Un haut fonctionnaire de l’administration Trump a consulté des climatosceptiques

WASHINGTON — Un responsable de l’administration de Donald Trump en matière de sécurité nationale a sollicité l’aide de conseillers oeuvrant auprès d’un groupe de réflexion climatosceptique afin de contester des conclusions scientifiques largement acceptées sur le réchauffement planétaire.

Selon des courriels obtenus en vertu de la loi fédérale sur l’accès à l’information, William Happer, un membre du Conseil de sécurité nationale des États-Unis, a demandé le soutien de conseillers du Heartland Institute, qui nie que les émissions provenant de la combustion de charbon, de pétrole et de gaz endommagent l’atmosphère de la Terre.

Les courriels, obtenus par l’Environmental Defence Fund et relayés à l’Associated Press, datent de 2018 et de 2019.
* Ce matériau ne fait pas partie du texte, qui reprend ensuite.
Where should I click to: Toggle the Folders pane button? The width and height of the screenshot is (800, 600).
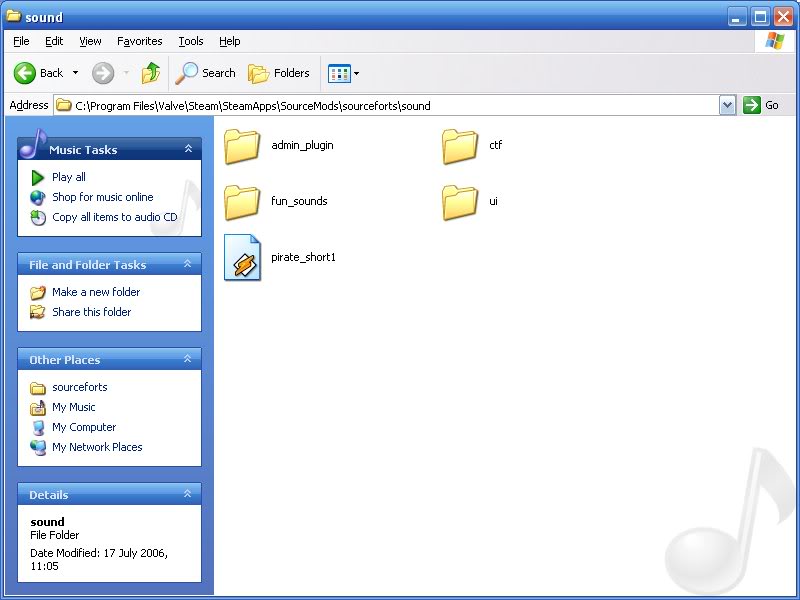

Des experts universitaires et de grandes organisations scientifiques américaines dénoncent cette correspondance électronique.
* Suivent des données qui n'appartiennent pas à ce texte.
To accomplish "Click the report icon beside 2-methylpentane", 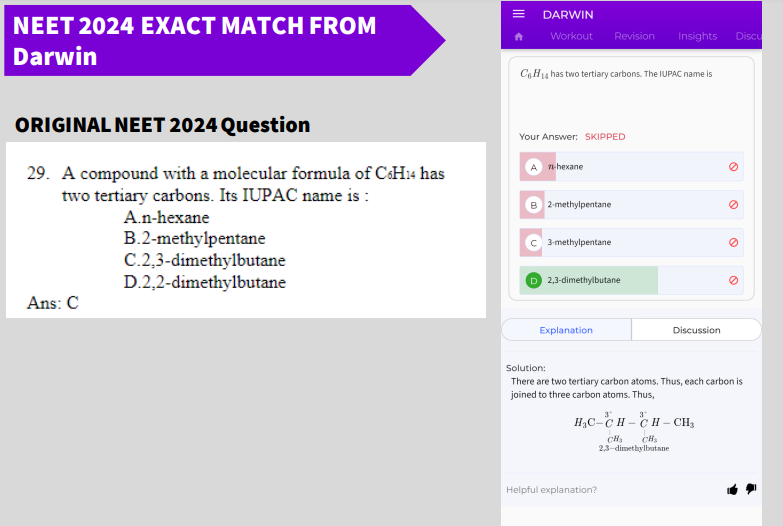I will pos(733,204).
«Ces personnes nous mettent tous en danger en faisant la promotion de l’anti-science, au service des intérêts de l’industrie des combustibles fossiles et au détriment des intérêts américains», s’est indigné le climatologue Michael Mann, de l’université d’État de Pennsylvanie.

M. Happer, un physicien qui enseignait auparavant à l’Université de Princeton, a déjà affirmé que le dioxyde de carbone est bon pour les humains et que ses émissions ont été diabolisées comme «les pauvres Juifs sous Hitler». Donald Trump l’a nommé au Conseil de sécurité nationale à la fin de l’année dernière, afin qu’il l’assiste sur des questions de sécurité et de politique étrangère.
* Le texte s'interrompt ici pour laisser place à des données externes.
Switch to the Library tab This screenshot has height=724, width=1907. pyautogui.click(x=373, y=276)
«Nous craignons qu’un membre du Conseil de sécurité nationale ne tente d’influencer et de nuire à la capacité de la NASA — une agence scientifique fédérale — de communiquer correctement des conclusions de recherches sur la climatologie», a déclaré Rush Holt, le président et directeur général de l’Association américaine pour l’avancement des sciences, la plus grande société scientifique générale au monde.

Des centaines d’évaluations scientifiques exhaustives ont été effectuées par des chercheurs et des institutions de renommée au cours des dernières décennies et celles-ci sont «extrêmement crédibles et et résistent couramment à des examens approfondis», a renchéri Keith Seitter, directeur exécutif de la Société météorologique américaine. «Les efforts visant à publiquement écarter ou discréditer ces évaluations scientifiques rigoureuses causent un tort incroyable à la population».

Le Conseil de sécurité nationale a refusé de rendre M. Happer disponible pour une entrevue.